> **DATA SHOWN**
***

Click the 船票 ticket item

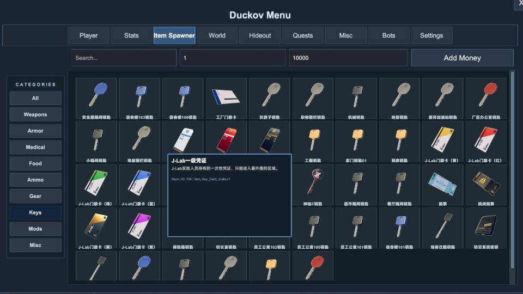coord(442,184)
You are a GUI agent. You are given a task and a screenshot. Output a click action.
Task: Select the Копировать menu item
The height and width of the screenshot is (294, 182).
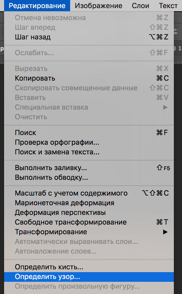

***

Write out all of the data above exactly, pictures excluded.

> **ANSWER AREA**
Click the 船票 ticket item

coord(442,184)
You are a GUI agent. You are given a task and a screenshot. Output a click action.
Task: Select the Копировать menu item
The height and width of the screenshot is (294, 182).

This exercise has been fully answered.